Ch. 14 Chi Squared Test
Sections covered: 14.3
14.3 Two-Way Contingency Tables
Skip: pp. 639-643, including “Testing for Homogeneity”
Focus on “Testing for Independence (Lack of Association)”
Notes on the chi square test formula on p. 644:
Write the null hypothesis as a sentence, not as in the book. (For example: “Class and Survival Status are independent.”)
“estimated expected” in the textbook is the same as “expected” used in class
I and J refer to the number of rows and columns in the table
R
The chisq.test()
function requires that data be in matrix form:
# p. 647, #28
mat <- matrix(c(28, 17, 7, 31, 26, 10, 26, 19, 11), nrow = 3, byrow = TRUE)
dimnames(mat) <- list(`Email_Provider` = c("gmail", "Yahoo", "Other"),
`Cell_Phone_Provider` = c("ATT", "Verizon", "Other"))
chisq.test(mat, correct = FALSE)
##
## Pearson's Chi-squared test
##
## data: mat
## X-squared = 1.5074, df = 4, p-value = 0.8253
To see the expected values:
results <- chisq.test(mat, correct = FALSE)
round(results$expected, 2)
## Cell_Phone_Provider
## Email_Provider ATT Verizon Other
## gmail 25.26 18.42 8.32
## Yahoo 32.54 23.74 10.72
## Other 27.20 19.84 8.96
Mosaic plot
mosaicplot(t(mat), color = c("aliceblue", "cornflowerblue", "navyblue"), main = "")

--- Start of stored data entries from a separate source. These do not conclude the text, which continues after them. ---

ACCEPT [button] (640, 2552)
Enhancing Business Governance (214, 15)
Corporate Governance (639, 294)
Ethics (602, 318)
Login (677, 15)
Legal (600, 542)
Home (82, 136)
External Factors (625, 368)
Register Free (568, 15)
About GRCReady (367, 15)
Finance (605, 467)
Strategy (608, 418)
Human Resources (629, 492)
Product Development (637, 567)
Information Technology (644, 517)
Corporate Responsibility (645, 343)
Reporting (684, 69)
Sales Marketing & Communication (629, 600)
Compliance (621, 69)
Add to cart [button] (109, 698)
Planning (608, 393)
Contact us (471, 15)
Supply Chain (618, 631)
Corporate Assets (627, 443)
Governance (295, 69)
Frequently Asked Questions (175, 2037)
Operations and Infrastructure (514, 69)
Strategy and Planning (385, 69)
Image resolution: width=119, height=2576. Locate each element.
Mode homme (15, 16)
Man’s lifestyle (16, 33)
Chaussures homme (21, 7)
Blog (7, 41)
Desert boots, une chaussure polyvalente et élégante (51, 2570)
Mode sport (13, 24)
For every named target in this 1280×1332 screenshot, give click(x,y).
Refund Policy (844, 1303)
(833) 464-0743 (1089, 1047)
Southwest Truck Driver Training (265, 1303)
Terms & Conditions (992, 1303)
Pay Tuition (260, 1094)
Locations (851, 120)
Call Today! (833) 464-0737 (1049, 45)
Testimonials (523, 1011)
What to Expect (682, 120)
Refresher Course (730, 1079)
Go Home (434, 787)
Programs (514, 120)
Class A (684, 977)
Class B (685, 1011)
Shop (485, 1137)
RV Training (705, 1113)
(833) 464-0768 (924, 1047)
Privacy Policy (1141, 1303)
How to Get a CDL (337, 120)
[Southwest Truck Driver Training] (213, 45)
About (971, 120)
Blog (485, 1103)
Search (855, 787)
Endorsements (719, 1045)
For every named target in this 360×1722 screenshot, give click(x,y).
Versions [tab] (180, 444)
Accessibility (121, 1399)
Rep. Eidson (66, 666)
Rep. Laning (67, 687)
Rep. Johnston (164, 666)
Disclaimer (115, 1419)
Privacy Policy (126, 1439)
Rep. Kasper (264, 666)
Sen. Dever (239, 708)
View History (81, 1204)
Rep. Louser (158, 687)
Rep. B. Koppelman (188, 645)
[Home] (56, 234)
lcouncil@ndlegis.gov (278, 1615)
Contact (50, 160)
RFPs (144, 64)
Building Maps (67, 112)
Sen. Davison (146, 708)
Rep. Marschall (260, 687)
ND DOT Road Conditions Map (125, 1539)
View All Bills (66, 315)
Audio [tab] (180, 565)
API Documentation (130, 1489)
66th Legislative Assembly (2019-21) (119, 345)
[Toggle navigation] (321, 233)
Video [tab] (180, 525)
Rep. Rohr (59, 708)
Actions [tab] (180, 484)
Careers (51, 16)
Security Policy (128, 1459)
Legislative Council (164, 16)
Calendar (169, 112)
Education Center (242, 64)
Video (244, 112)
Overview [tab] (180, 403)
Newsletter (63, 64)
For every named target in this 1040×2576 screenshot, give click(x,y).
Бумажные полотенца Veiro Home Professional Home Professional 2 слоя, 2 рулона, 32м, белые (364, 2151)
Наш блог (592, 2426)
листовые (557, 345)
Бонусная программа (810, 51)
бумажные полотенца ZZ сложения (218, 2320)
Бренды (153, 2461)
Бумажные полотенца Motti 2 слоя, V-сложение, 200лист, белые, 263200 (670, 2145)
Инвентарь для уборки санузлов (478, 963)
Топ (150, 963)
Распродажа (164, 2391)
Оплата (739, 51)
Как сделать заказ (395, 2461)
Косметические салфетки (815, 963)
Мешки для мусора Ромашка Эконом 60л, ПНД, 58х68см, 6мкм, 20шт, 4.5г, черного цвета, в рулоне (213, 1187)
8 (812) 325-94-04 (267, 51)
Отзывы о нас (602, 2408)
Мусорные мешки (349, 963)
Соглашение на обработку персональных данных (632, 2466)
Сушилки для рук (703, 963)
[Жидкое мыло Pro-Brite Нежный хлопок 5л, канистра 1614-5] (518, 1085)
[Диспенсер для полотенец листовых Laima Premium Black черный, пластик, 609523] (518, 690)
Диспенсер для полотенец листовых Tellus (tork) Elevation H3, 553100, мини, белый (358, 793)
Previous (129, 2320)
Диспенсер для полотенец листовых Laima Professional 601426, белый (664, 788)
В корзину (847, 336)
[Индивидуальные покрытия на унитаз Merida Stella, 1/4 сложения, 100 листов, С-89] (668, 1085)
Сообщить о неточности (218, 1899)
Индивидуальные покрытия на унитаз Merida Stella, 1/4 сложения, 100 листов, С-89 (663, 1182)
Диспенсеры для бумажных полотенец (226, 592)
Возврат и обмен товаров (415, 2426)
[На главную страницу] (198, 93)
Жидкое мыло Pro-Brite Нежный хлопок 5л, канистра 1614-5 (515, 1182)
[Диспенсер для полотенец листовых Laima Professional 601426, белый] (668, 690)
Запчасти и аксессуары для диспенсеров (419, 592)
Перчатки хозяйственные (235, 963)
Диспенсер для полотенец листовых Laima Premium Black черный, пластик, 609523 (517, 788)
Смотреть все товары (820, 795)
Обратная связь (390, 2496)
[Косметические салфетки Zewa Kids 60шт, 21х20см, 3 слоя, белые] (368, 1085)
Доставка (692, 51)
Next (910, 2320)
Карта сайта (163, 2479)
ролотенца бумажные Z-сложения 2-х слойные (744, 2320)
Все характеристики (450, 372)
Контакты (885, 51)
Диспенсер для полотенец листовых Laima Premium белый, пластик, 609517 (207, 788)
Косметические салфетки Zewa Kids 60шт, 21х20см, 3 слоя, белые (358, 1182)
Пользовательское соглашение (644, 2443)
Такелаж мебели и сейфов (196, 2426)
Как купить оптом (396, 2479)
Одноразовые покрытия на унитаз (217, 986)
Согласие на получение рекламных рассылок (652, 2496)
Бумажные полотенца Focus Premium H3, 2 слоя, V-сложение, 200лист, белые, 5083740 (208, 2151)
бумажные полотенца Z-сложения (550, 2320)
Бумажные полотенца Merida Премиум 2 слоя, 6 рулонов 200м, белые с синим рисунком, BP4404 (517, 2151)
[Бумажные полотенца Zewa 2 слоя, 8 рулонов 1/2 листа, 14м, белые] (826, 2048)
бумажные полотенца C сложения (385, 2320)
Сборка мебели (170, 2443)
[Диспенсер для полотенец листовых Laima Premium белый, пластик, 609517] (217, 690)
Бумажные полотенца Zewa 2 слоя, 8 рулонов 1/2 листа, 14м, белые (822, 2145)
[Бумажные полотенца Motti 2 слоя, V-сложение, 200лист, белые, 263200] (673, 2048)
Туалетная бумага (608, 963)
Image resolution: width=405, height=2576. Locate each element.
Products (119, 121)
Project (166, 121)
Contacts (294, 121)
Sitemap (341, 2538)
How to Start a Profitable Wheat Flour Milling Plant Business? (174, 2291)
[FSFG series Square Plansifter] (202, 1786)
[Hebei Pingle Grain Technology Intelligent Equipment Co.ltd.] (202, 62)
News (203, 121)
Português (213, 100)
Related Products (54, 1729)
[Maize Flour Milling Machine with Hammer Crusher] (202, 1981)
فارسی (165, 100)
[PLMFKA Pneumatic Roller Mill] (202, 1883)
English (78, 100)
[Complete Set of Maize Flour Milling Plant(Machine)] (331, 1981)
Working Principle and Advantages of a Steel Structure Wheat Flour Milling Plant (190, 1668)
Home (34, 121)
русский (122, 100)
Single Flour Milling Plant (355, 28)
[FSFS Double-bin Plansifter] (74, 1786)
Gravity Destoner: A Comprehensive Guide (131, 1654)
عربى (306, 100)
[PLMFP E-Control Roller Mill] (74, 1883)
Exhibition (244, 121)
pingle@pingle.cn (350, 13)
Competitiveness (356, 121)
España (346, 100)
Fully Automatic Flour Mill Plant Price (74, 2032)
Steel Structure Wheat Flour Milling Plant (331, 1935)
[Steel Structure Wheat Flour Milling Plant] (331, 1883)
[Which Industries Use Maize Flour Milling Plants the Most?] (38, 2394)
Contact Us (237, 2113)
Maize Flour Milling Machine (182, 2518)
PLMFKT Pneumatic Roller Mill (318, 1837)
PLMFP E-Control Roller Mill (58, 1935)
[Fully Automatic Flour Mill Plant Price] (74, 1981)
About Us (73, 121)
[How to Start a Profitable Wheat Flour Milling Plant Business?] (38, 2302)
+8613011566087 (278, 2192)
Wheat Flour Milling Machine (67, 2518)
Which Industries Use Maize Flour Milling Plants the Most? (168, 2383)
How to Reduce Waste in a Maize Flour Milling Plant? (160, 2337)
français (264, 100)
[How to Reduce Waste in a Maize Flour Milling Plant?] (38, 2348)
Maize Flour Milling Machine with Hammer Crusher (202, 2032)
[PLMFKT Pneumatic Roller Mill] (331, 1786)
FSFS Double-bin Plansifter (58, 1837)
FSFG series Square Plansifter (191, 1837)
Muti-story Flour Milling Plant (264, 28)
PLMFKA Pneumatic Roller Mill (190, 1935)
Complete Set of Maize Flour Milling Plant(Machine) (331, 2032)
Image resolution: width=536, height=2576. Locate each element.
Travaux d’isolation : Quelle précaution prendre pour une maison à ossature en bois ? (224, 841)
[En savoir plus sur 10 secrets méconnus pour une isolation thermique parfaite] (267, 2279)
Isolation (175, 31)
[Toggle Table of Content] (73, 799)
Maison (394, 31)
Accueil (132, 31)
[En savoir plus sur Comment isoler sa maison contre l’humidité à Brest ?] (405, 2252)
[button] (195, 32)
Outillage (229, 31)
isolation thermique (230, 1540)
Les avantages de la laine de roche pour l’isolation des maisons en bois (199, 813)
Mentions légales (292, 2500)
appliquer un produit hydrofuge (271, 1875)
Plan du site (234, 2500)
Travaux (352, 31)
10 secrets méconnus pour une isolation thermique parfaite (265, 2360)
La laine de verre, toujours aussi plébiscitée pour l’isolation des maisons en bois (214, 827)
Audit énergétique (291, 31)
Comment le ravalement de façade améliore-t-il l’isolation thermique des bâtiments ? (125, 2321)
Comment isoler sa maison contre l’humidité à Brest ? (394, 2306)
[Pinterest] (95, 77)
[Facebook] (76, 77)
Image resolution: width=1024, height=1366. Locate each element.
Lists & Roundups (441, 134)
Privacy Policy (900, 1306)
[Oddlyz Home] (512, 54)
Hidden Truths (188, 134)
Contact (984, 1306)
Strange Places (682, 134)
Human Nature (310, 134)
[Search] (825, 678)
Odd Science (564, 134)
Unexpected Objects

See this tutorial for more on mosaic plots.
Practice Exercises
- (Class example) We took a survey involving 20 children and 80 adults. 1 of the children and 49 of the adults drink coffee, while the remainder do not. Does there appear to be a relationship between age (child vs. adult) and coffee drinking status (yes vs. no)?
[Ans]
## [,1] [,2]
## [1,] 1 19
## [2,] 49 31
chisq.test(x, correct = FALSE)
##
## Pearson's Chi-squared test
##
## data: x
## X-squared = 20.25, df = 1, p-value = 0.000006795
- (Hypothesis Testing) In an investigation of alcohol use among college students, each male student in a sample was categorized both according to age group and according to the number of heavy drinking episodes during the previous 30 days.
18-23 | 21-23 | \(\geq\) 24 | |
---|---|---|---|
None | 357 | 293 | 592 |
1-2 | 218 | 285 | 354 |
3-4 | 184 | 218 | 185 |
\(\geq\) 5 | 328 | 331 | 147 |
Does there appear to be an association between extent of binge drinking and age group in the population from which the sample was selected? Carry out a test of hypotheses at significance level .01. (Testbook 14.25)
[Ans]
\(α = .01\)
\(H_0\): the extent of binge drinking and age group are independent
\(H_A\): the extent of binge drinking and age group are not independent.
## [,1] [,2] [,3]
## [1,] 357 293 592
## [2,] 218 285 354
## [3,] 184 218 185
## [4,] 328 331 147
# optional: give names to the rows and columns
dimnames(data) <- list(`Episodes` = c("None", "1-2", "3-4", ">= 5"),`Age Group` = c("18-23", "21-23", ">=24"))
data
## Age Group
## Episodes 18-23 21-23 >=24
## None 357 293 592
## 1-2 218 285 354
## 3-4 184 218 185
## >= 5 328 331 147
chisq.test(data, correct = FALSE)
##
## Pearson's Chi-squared test
##
## data: data
## X-squared = 212.91, df = 6, p-value < 0.00000000000000022
\(p-value < .01\)
Reject \(H_0\). There appears to be an association between extent of binge drinking and age group in the population from which the sample was selected.